I need to retract my previous mail. Ironically, it was based on a
careless misread of the proposed policy change diff.

On 2024-03-03 00:07, Stefano Rivera wrote:
> Now that we have Salsa with Merge Requests, it's hard for me to see much
> benefit from having packages in the team with the weak team membership
> (uploader).

I fully support removing weak team membership. I have always considered
having DPT in Uploaders to be pointless.

What I misunderstood in the diff was that the proposed policy change of
"anyone can commit" to effectively mean that Uploaders is not relevant
anymore, but that was not what was proposed.

> I don't think any of the things you describe there are acceptable for
> team maintenance.
> 
> Disabling tests or docs may be necessary in the short term. Or if they
> will never be able to work again. But I don't think those are OK to do,
> upload and walk away.
> 
> If the tests are broken and you can't figure it out, you talk to the
> people who know the package better.
> 
> We could spell these things out more clearly in the team rules.
> We can also push back on team members who behave like this. Repeatedly
> doing the things you describe, when asked not to, should lead to being
> kicked out of the team.

I like that suggestion a lot!

And, to be more constructive this time, I want to make it clear that
contributions are always truly welcome, that's why it's under DPT.

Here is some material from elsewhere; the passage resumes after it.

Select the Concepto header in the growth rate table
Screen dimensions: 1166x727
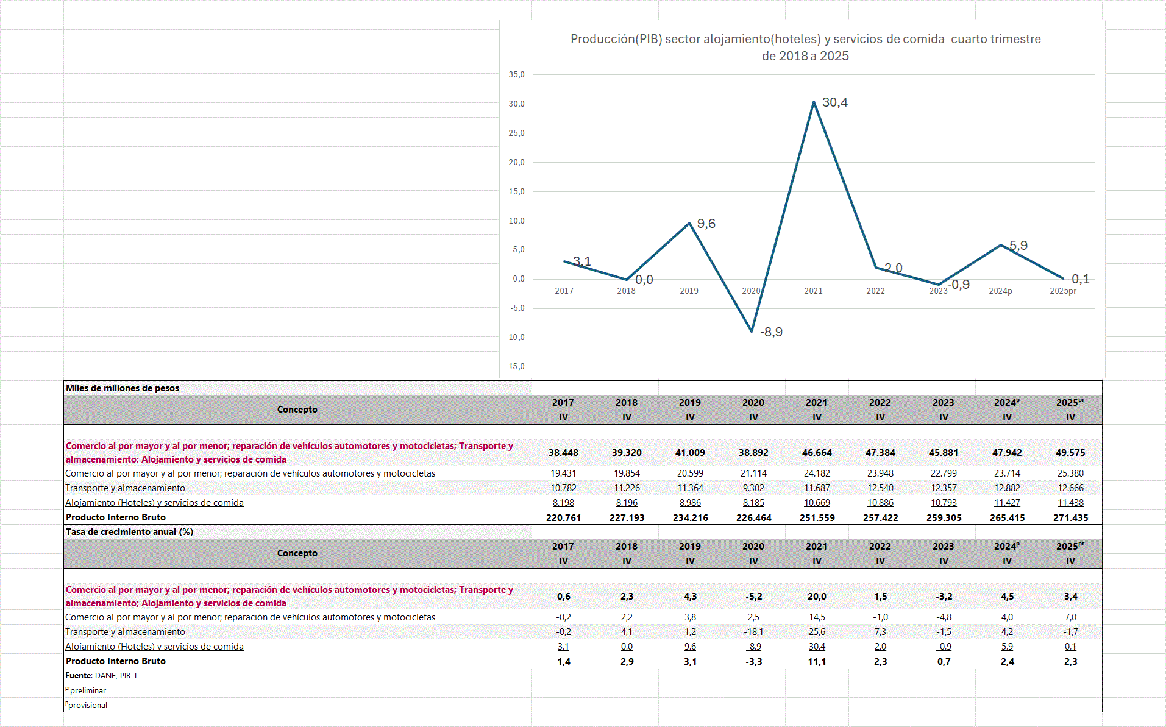[x=297, y=553]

And while diligence (or lack thereof) can be criticized, I'm aware that
often, contributors are unaware that what they are doing is wrong. For
example, I also often skip tests -- it's just that I do it under
conditions that I'm happy to defend (cause isolated, reported upstream,
etc.), but others may not be aware of that.

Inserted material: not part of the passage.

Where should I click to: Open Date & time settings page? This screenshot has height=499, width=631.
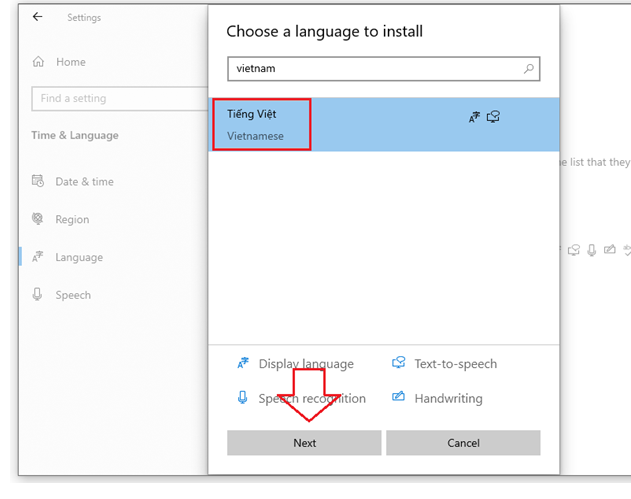pos(84,182)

Spelling this out more clearly would improve this.

> Picking up a bug and realising you are in over year head is something
> that will happen to new contributors to Debian. Having a team there to
> help out when someone does make a mess like that is useful.
> 
> A few lines in a README.source about what makes a package complex is
> probably also useful to your collaborators (although, yes, of course
> writing this is work).

I'd like that. But to be effective, it must really be in-grained that
for anything DPT, one should check README.source first.

This may come naturally to many of us, but it's certainly not universal.

>> I see Uploaders as a signal of "these are the regular maintainers, I
>> should check with these people before doing any *major* changes". And I
>> argue that this is reasonable.
> 
> I'd say it's best practice to do that whenever a package has people who
> seem to be caring about it.

Agreed.

> That's not the case for many packages in the team. Even ones listed with
> the team in Uploaders and a human as Maintainer.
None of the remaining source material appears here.